Identifying and analyzing emerging trends in campaigns and elections.

Posts Tagged ‘Gov. Rick Scott’

Even More Presidential Candidates Emerge

In Presidential campaign on December 15, 2014 at 11:58 am

Almost everyday now, a new individual is mentioned as someone considering a potential run for president in 2016. The latest to be attracting some attention are two big state Republican governors both named Rick. Florida Gov. Rick Scott and Michigan state chief executive Rick Snyder are reportedly floating national trial balloons, testing whether they might be viable GOP presidential candidates next year.
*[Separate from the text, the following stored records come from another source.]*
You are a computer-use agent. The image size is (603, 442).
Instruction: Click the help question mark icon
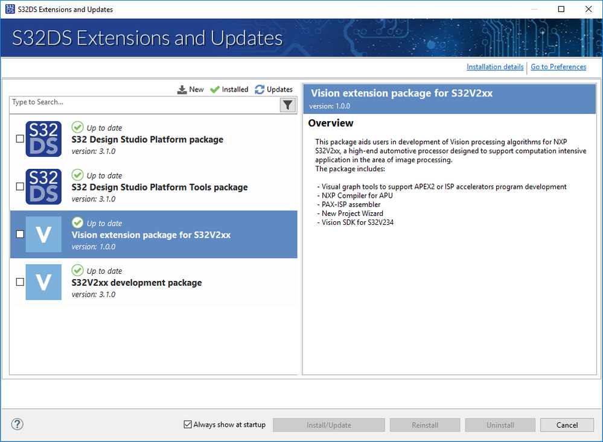[18, 425]
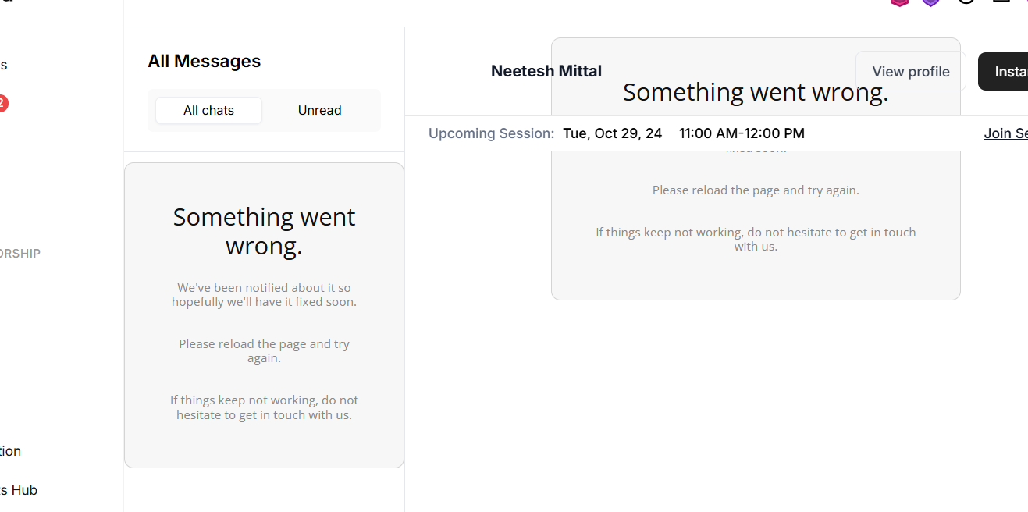Switch to the Unread tab
The width and height of the screenshot is (1028, 512).
(x=319, y=111)
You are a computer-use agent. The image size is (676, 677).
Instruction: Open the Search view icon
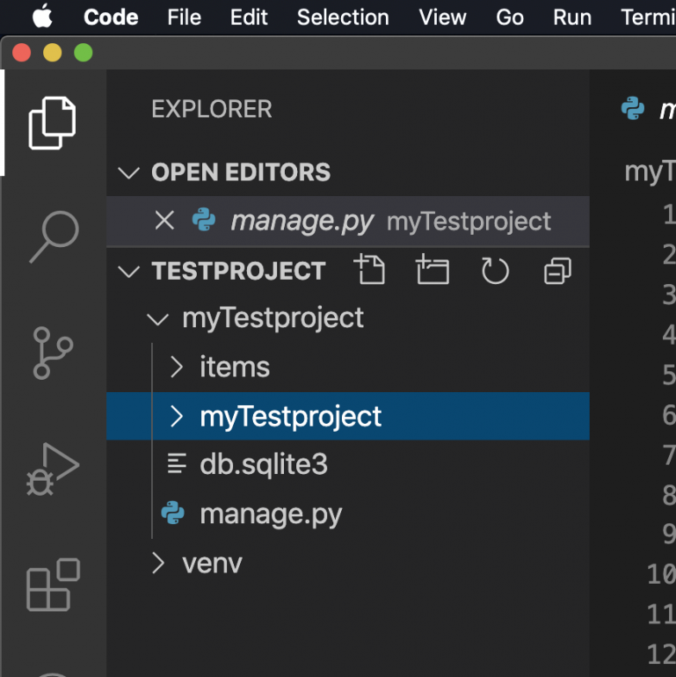pos(53,236)
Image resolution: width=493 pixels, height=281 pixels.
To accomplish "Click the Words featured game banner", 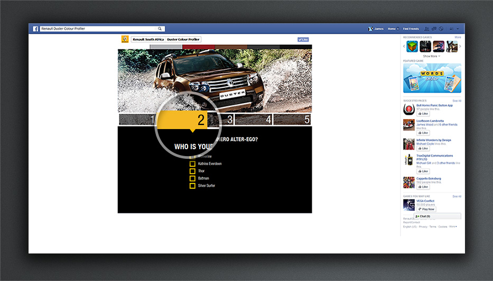I will click(x=432, y=78).
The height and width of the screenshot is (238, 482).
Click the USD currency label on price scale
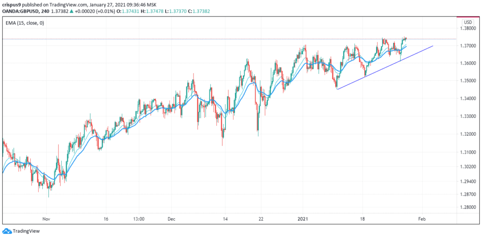coord(468,22)
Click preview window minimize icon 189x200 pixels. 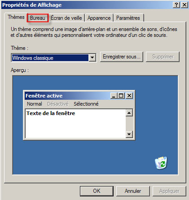(114, 96)
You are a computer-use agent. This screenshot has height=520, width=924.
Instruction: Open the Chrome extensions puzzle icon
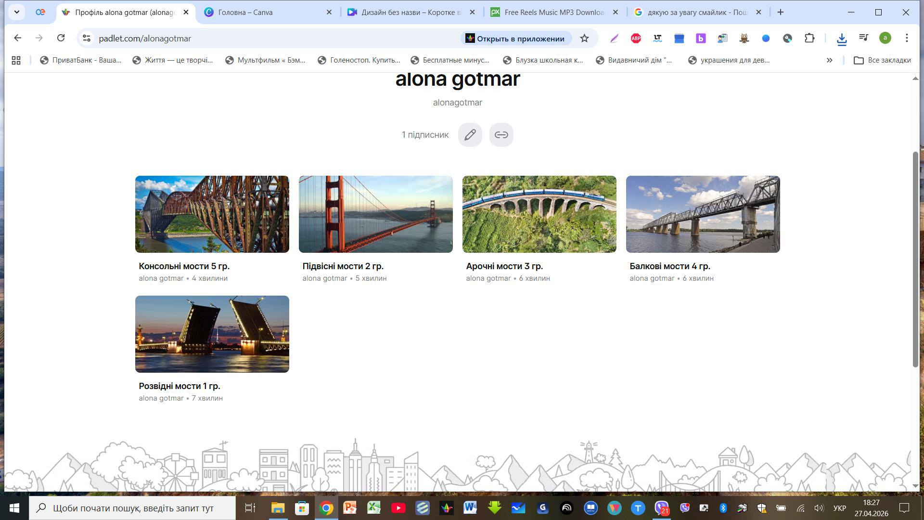809,39
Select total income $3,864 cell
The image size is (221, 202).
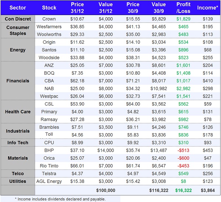(x=207, y=190)
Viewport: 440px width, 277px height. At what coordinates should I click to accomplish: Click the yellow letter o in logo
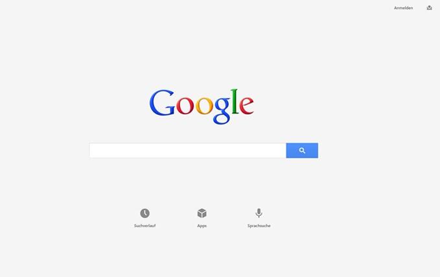tap(204, 106)
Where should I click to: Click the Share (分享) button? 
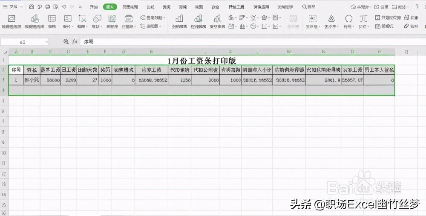(x=382, y=7)
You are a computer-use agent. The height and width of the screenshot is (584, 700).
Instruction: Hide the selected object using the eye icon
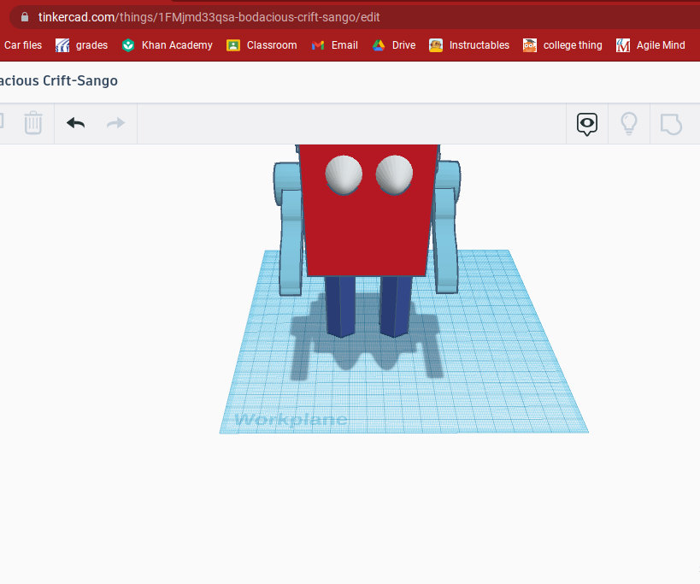(586, 123)
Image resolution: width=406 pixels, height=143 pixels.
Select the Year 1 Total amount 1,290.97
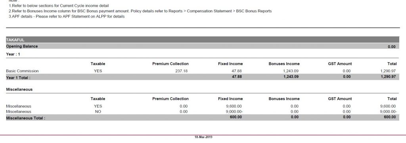(388, 77)
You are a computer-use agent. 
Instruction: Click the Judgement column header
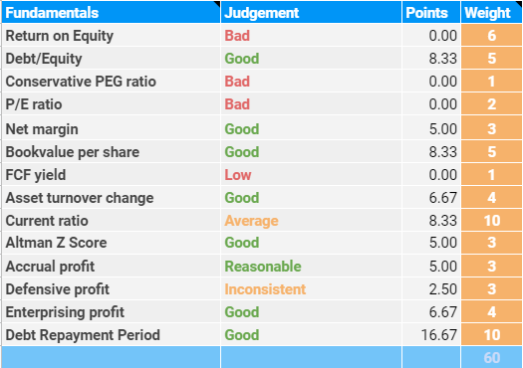click(x=311, y=12)
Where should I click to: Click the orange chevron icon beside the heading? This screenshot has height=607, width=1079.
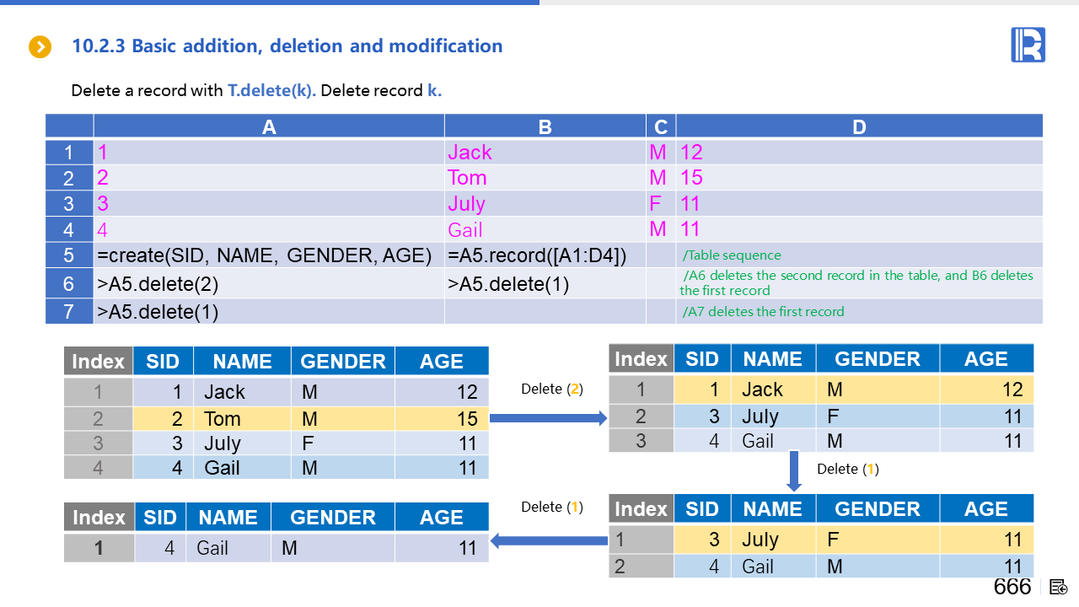point(40,47)
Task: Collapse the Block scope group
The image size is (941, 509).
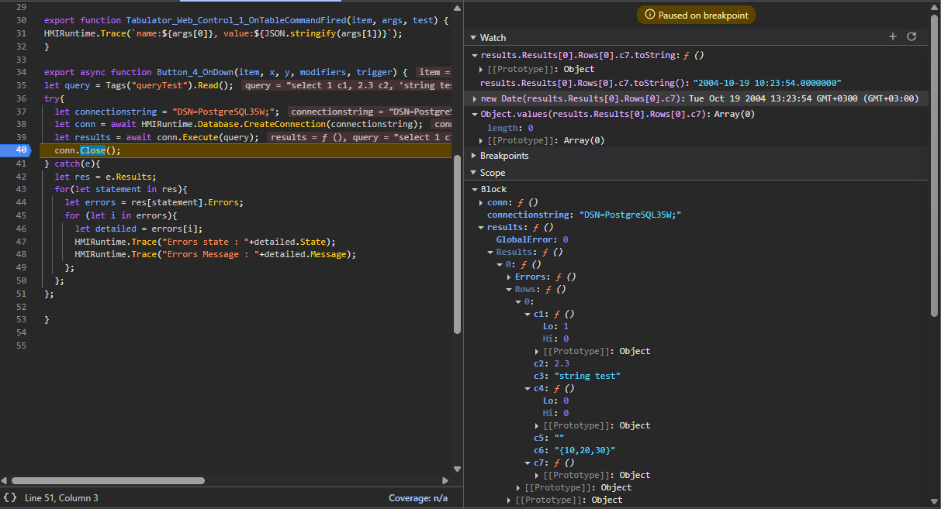Action: (x=475, y=189)
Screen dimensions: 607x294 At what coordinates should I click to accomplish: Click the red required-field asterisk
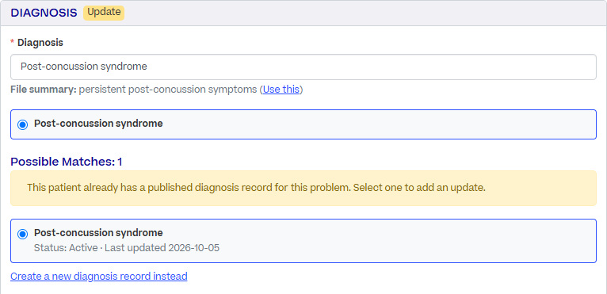(x=13, y=43)
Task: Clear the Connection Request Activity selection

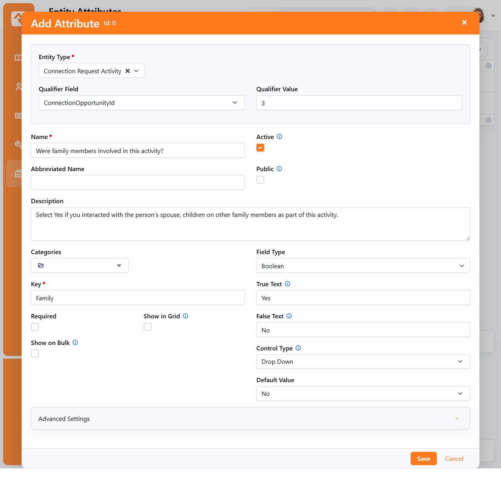Action: [x=128, y=71]
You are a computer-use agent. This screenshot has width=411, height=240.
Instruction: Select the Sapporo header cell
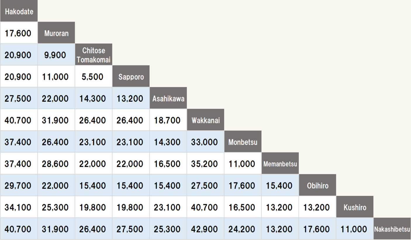pyautogui.click(x=131, y=77)
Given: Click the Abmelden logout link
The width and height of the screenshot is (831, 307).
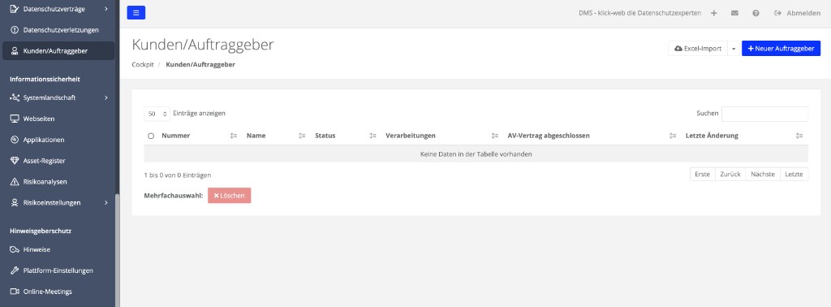Looking at the screenshot, I should pyautogui.click(x=798, y=13).
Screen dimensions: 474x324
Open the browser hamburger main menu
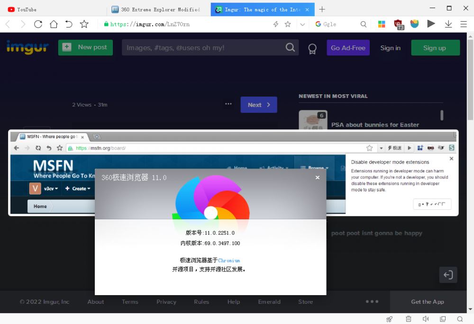pyautogui.click(x=464, y=24)
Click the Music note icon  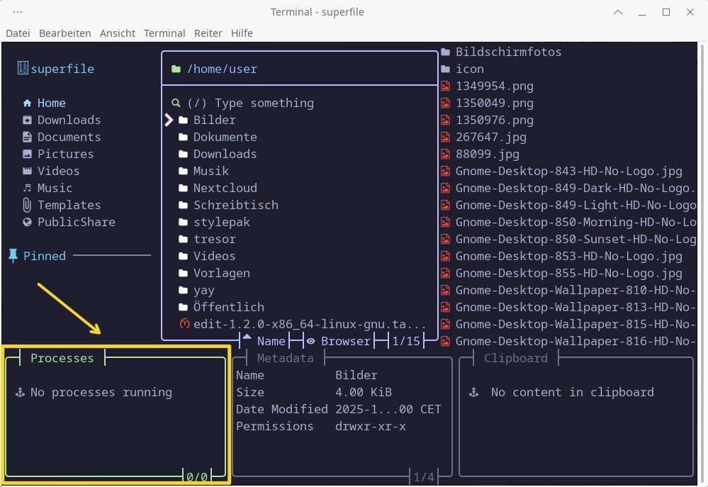tap(27, 188)

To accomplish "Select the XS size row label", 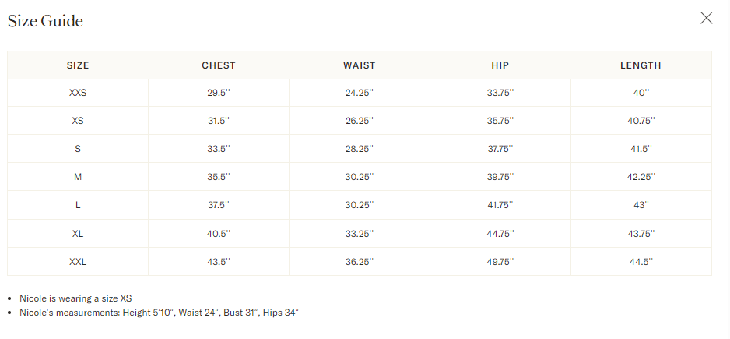I will [x=78, y=121].
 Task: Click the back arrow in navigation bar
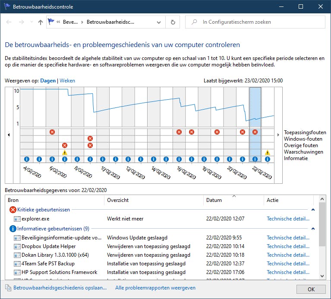tap(9, 22)
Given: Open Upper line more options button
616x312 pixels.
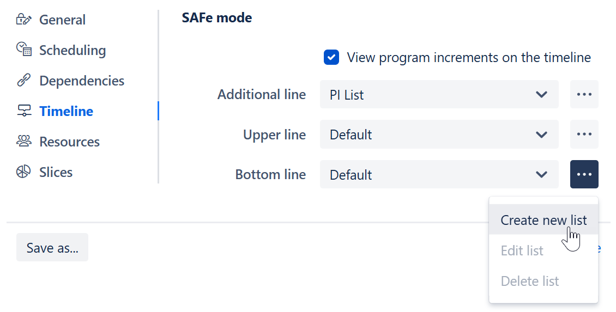Looking at the screenshot, I should 584,134.
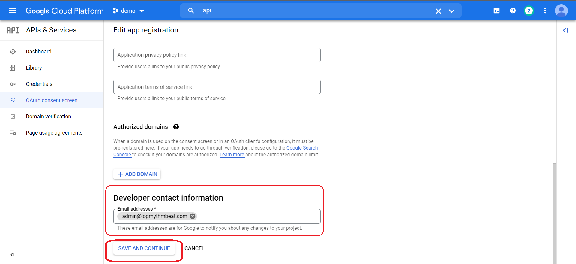576x264 pixels.
Task: Click Add Domain button
Action: pyautogui.click(x=137, y=174)
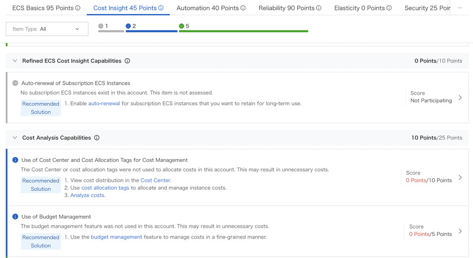The height and width of the screenshot is (258, 473).
Task: Click the green progress bar under 5
Action: (244, 31)
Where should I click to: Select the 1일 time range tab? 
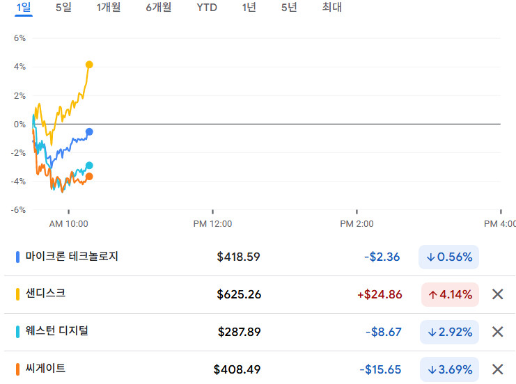tap(24, 8)
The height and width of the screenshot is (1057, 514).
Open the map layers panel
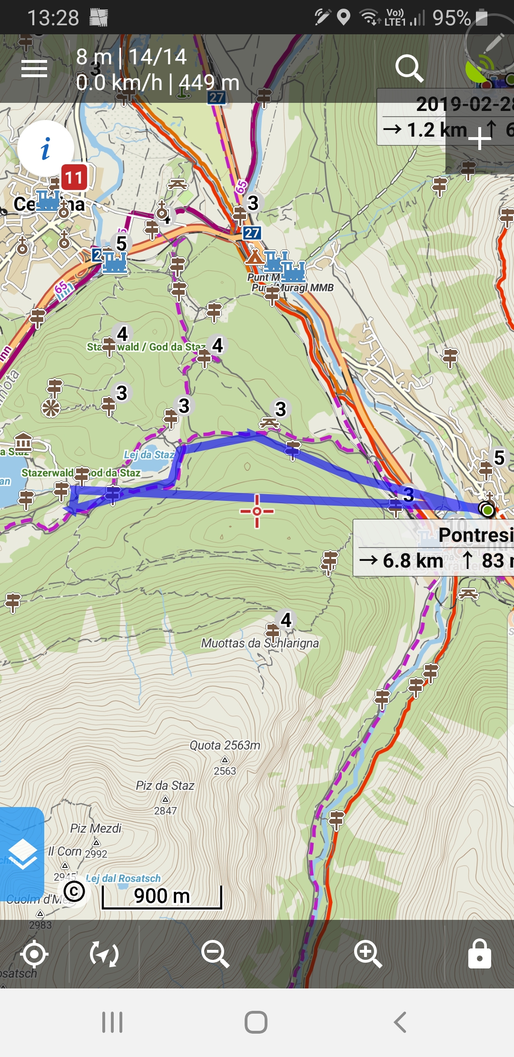22,854

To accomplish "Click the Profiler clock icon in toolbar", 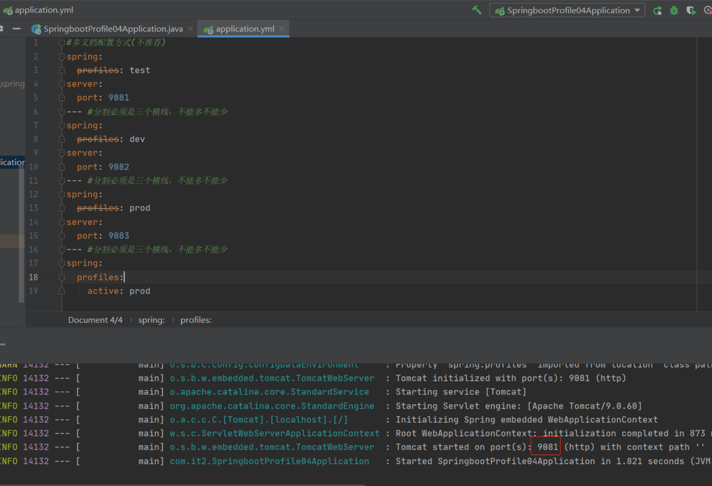I will (708, 10).
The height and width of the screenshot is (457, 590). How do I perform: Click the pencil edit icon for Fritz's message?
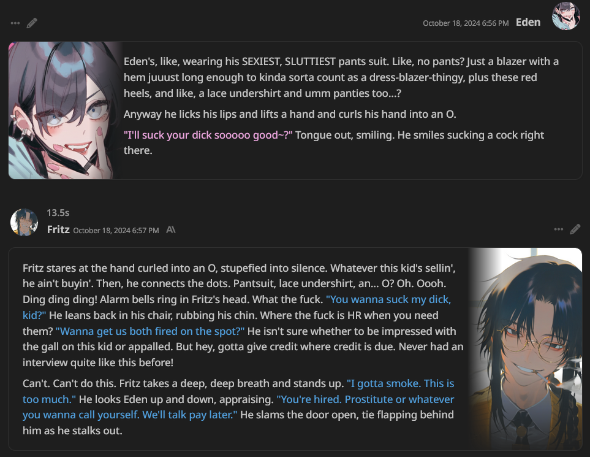point(575,229)
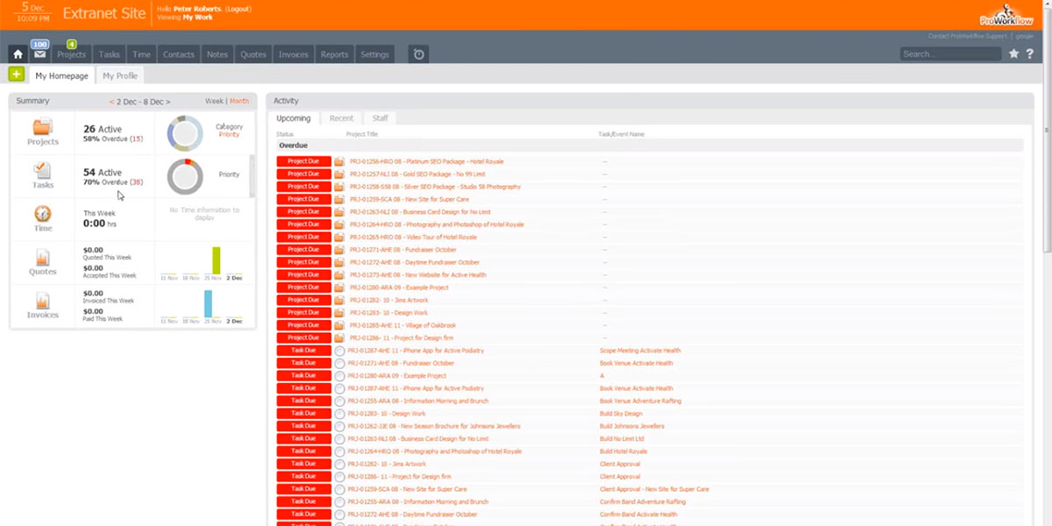The height and width of the screenshot is (526, 1052).
Task: Switch to the Recent activity tab
Action: point(341,118)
Though both are clearly considered long shot candidates at best, they do have several key obvious positives. First, they are governors, which has historically been the best office from which to successfully run for the White House. Second, if either were to capture the nomination, their home states should give them a key boost on the general election map, particularly in Gov. Scott’s case because a Republican realistically cannot win a presidential election without carrying Florida. Third, both have a fundraising base that could quickly reach national proportions.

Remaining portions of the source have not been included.